- _Listing for locating elements on screens_
- - - -
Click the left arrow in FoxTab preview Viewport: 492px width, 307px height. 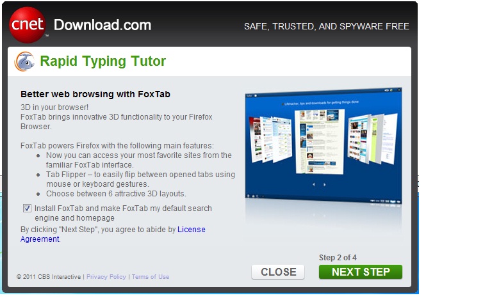point(313,184)
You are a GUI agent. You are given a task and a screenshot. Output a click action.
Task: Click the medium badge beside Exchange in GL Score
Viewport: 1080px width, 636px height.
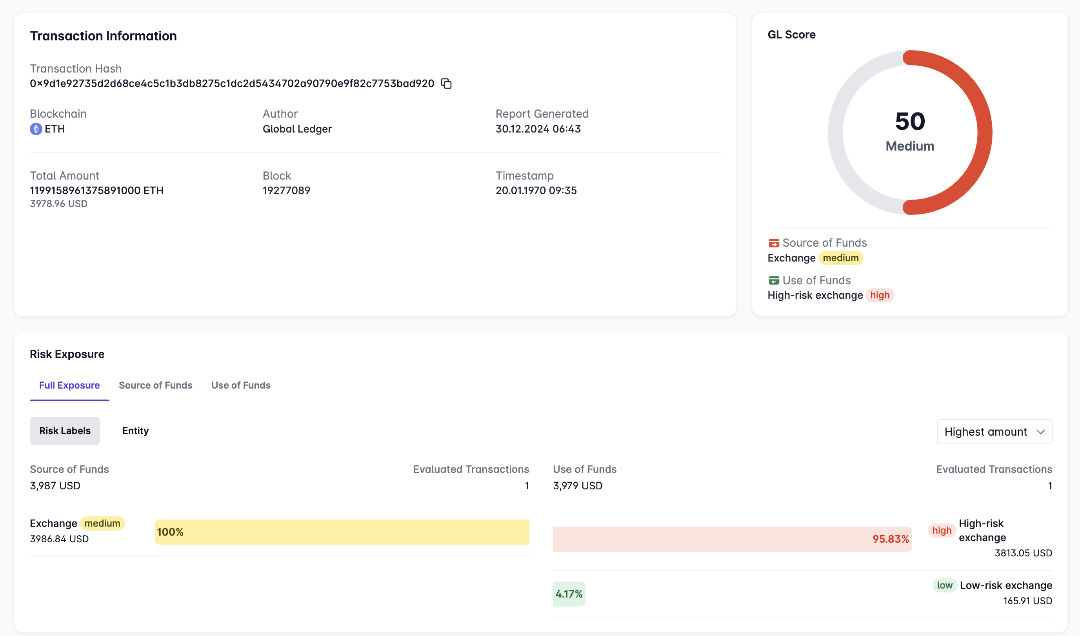click(840, 258)
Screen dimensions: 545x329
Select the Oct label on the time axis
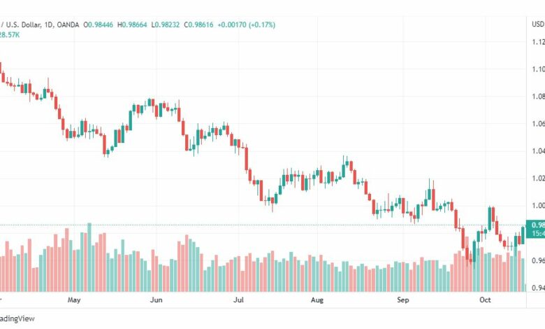tap(485, 300)
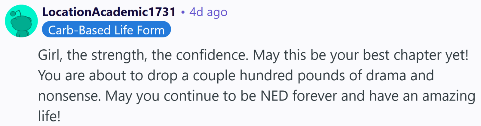Open the green Snoo avatar profile picture
Viewport: 481px width, 126px height.
pos(21,21)
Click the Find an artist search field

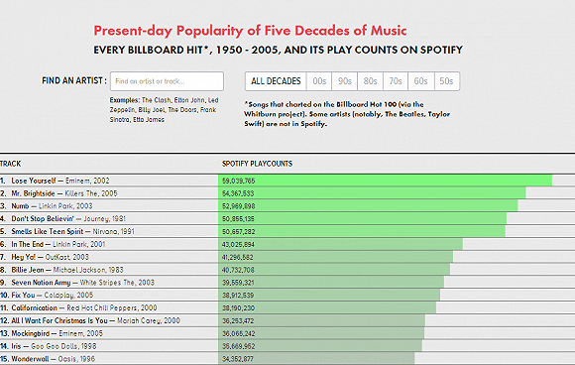167,81
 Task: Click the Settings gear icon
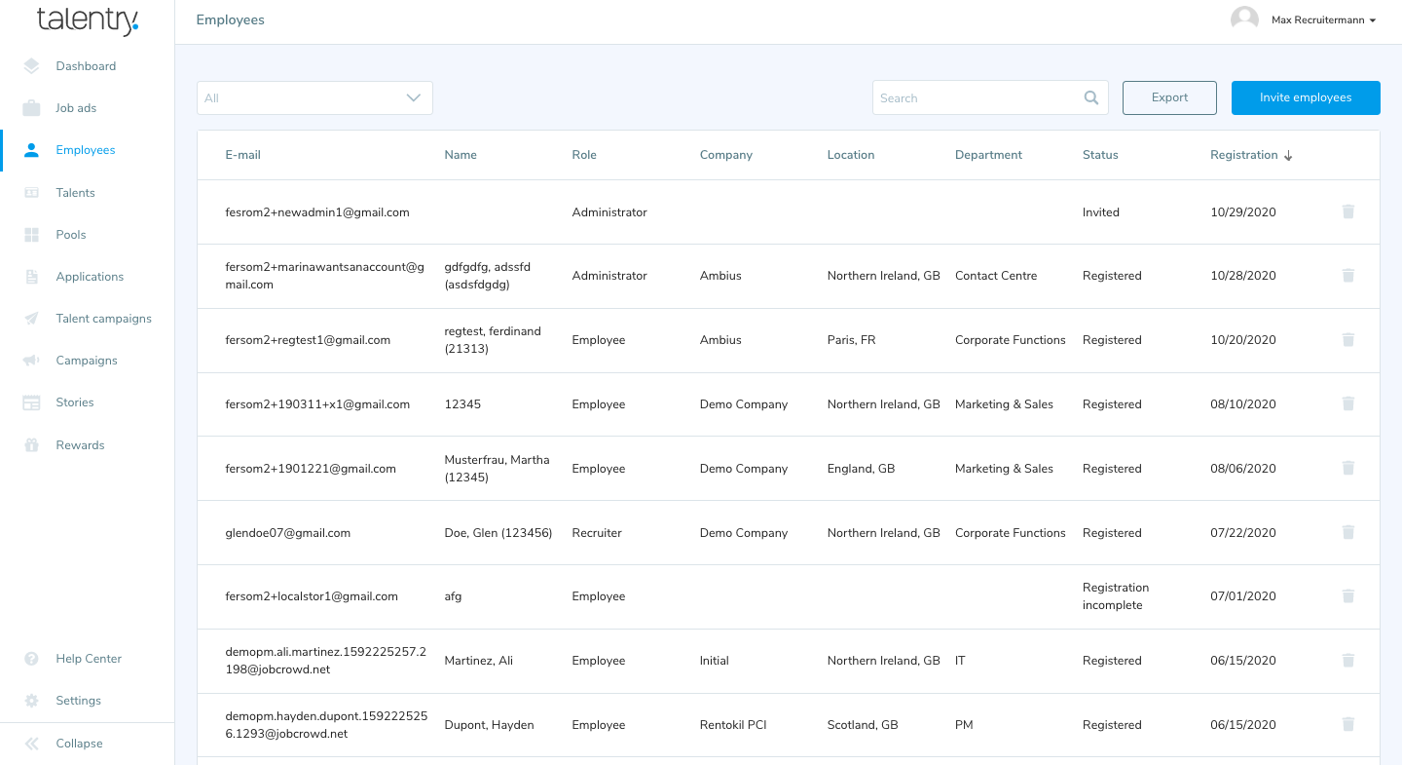pos(31,701)
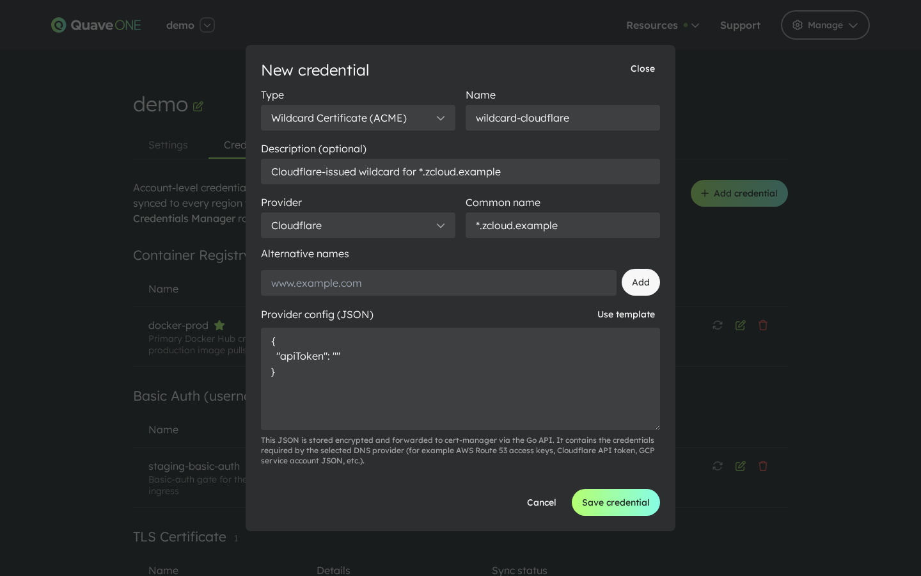Open the Support menu item
Screen dimensions: 921x576
coord(740,25)
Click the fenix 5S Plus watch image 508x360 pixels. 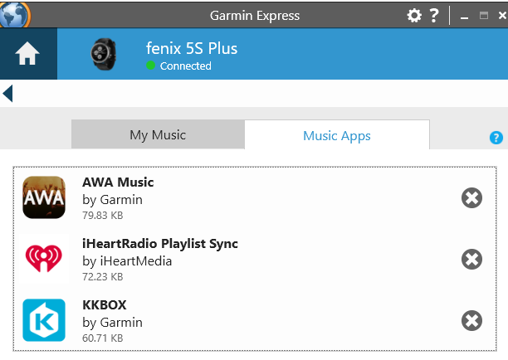point(104,56)
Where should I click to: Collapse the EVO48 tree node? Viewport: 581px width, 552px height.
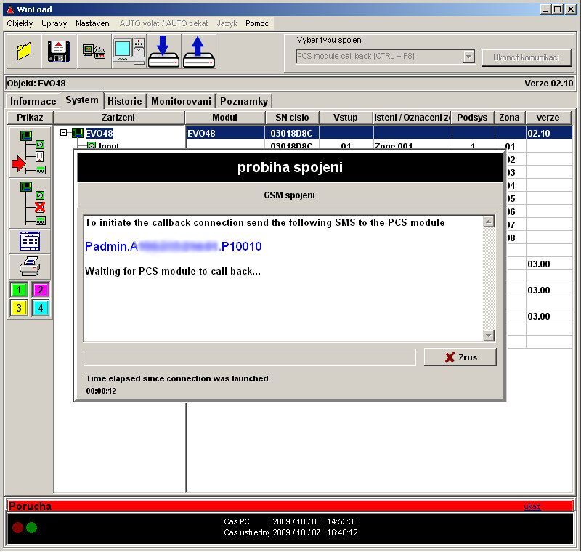click(64, 134)
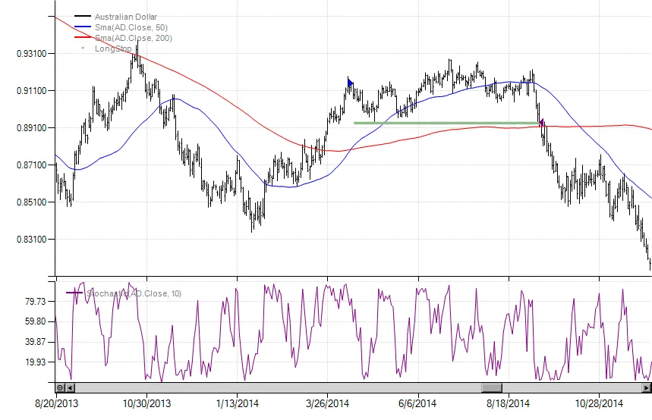Screen dimensions: 652x420
Task: Select the Australian Dollar legend label
Action: pos(125,17)
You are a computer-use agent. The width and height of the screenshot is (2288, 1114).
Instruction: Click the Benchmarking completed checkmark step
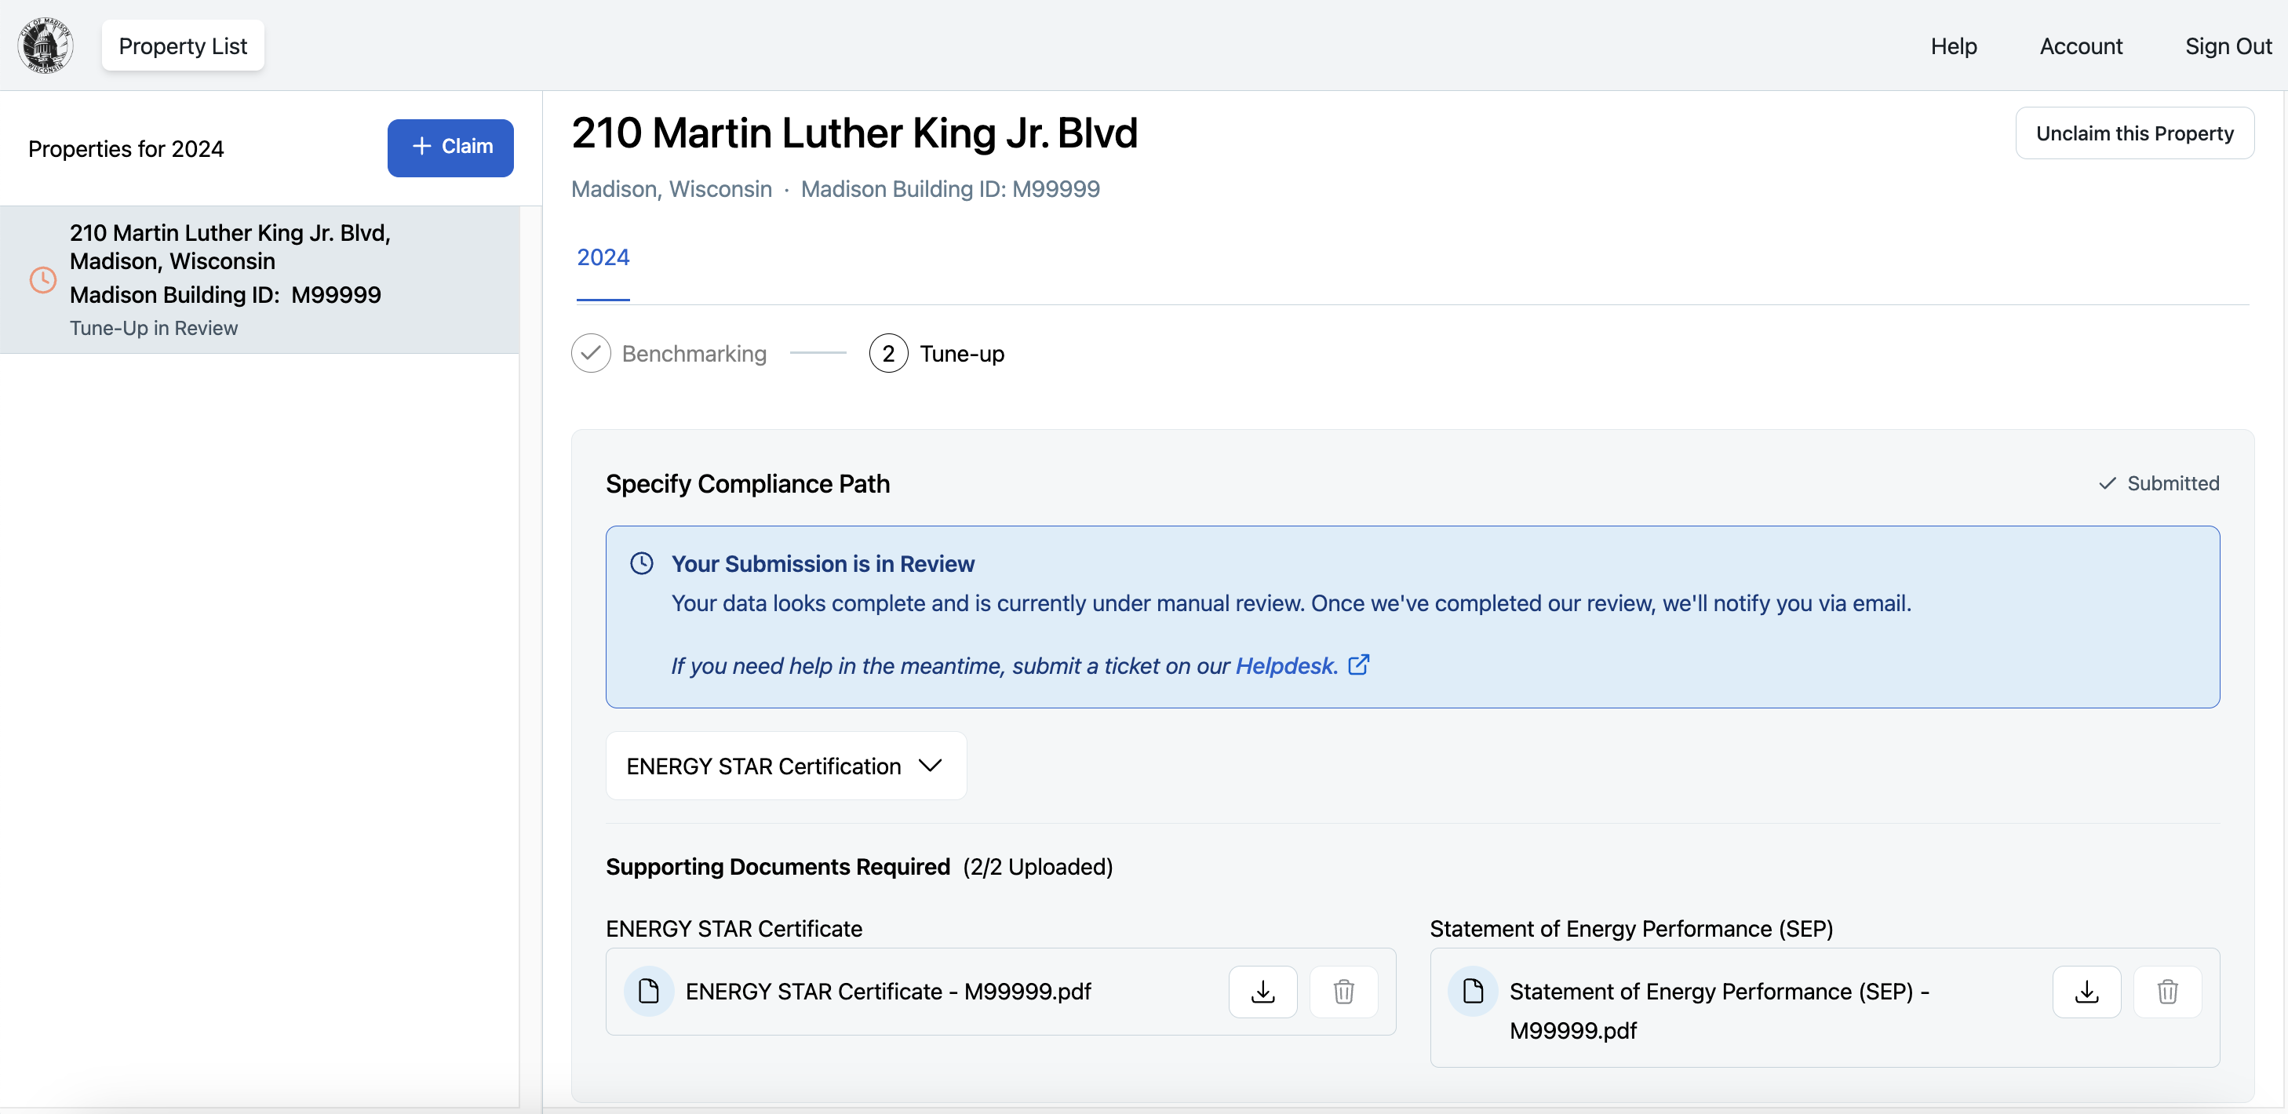pos(591,354)
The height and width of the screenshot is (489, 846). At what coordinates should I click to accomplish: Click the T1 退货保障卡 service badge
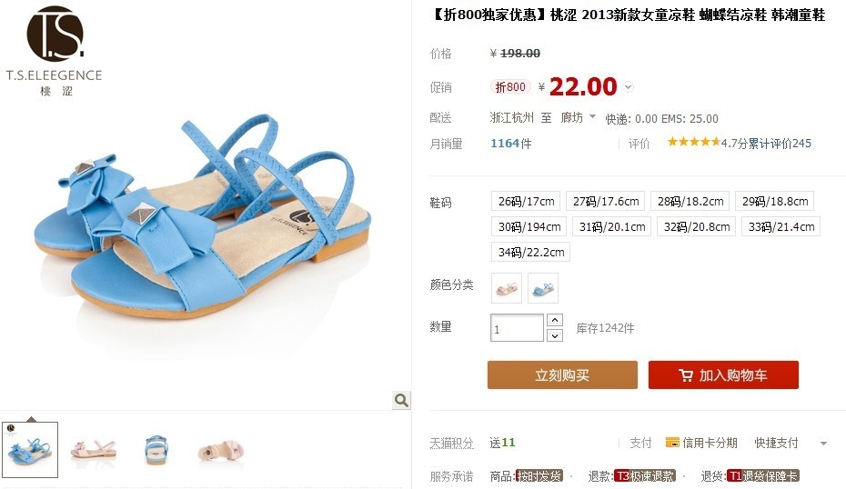pos(762,476)
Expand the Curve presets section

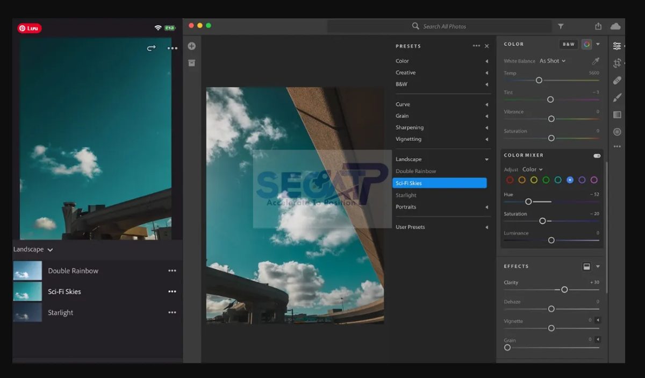point(402,104)
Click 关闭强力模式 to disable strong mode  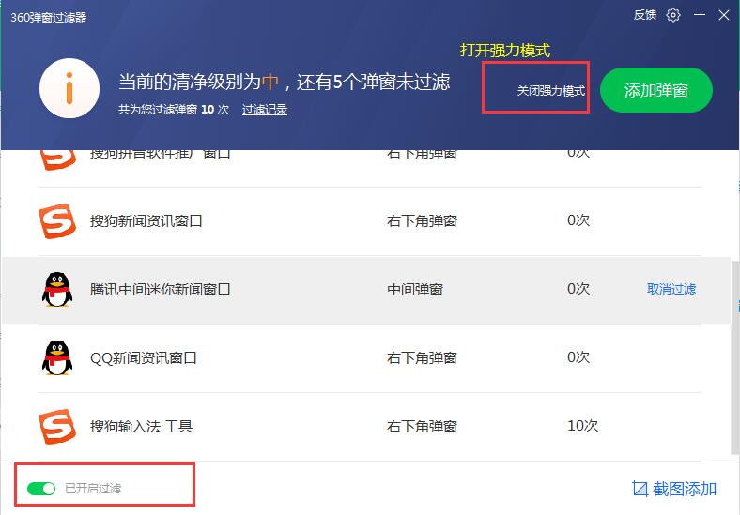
- - - -
- _WRITTEN REQUEST_
Can you write out the stretch of the listing above from the line containing "Expand the Curve presets section" through the end, word for word and without the pictures?

- _TASK SOLUTION_
Expand the Curve presets section

point(402,104)
Click 关闭强力模式 to disable strong mode  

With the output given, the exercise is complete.